• What to produce
Your answer should be the lines below from the one with "RSS (287, 2488)" to the one with "[Mostra/Nascondi la navigazione] (35, 112)", both included, given again exactly and with nothing added.

• Available records
◇ ◇ ◇
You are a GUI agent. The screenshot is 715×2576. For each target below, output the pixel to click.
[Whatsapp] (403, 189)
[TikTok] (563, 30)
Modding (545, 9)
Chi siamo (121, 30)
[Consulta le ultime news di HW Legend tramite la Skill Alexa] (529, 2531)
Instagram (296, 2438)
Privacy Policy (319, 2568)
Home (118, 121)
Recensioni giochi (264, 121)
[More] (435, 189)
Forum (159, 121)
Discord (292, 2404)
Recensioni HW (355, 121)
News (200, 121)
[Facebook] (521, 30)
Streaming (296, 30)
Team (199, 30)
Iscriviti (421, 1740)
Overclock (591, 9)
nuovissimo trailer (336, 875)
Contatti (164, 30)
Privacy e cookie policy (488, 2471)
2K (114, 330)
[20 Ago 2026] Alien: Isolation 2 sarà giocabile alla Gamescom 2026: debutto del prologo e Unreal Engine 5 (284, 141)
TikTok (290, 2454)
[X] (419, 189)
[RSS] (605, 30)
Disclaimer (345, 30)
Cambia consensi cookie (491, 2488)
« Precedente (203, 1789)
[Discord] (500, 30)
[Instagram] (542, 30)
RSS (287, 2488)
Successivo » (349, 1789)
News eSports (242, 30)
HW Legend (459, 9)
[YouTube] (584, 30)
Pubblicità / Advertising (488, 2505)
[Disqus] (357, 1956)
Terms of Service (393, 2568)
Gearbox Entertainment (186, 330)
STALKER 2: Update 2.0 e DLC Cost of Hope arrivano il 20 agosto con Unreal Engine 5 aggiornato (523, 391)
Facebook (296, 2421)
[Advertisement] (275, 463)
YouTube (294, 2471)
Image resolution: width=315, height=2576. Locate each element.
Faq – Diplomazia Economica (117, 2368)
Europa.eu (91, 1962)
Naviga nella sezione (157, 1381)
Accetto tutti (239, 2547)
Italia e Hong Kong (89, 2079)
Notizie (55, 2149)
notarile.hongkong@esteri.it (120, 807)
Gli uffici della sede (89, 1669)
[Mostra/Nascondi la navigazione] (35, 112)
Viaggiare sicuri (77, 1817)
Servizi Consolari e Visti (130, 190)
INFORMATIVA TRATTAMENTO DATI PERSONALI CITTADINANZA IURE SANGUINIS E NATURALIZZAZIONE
◇ ◇ ◇
• Solution to this exercise
RSS (287, 2488)
Successivo » (349, 1789)
News eSports (242, 30)
HW Legend (459, 9)
[YouTube] (584, 30)
Pubblicità / Advertising (488, 2505)
[Disqus] (357, 1956)
Terms of Service (393, 2568)
Gearbox Entertainment (186, 330)
STALKER 2: Update 2.0 e DLC Cost of Hope arrivano il 20 agosto con Unreal Engine 5 aggiornato (523, 391)
Facebook (296, 2421)
[Advertisement] (275, 463)
YouTube (294, 2471)
Image resolution: width=315, height=2576. Locate each element.
Faq – Diplomazia Economica (117, 2368)
Europa.eu (91, 1962)
Naviga nella sezione (157, 1381)
Accetto tutti (239, 2547)
Italia e Hong Kong (89, 2079)
Notizie (55, 2149)
notarile.hongkong@esteri.it (120, 807)
Gli uffici della sede (89, 1669)
[Mostra/Nascondi la navigazione] (35, 112)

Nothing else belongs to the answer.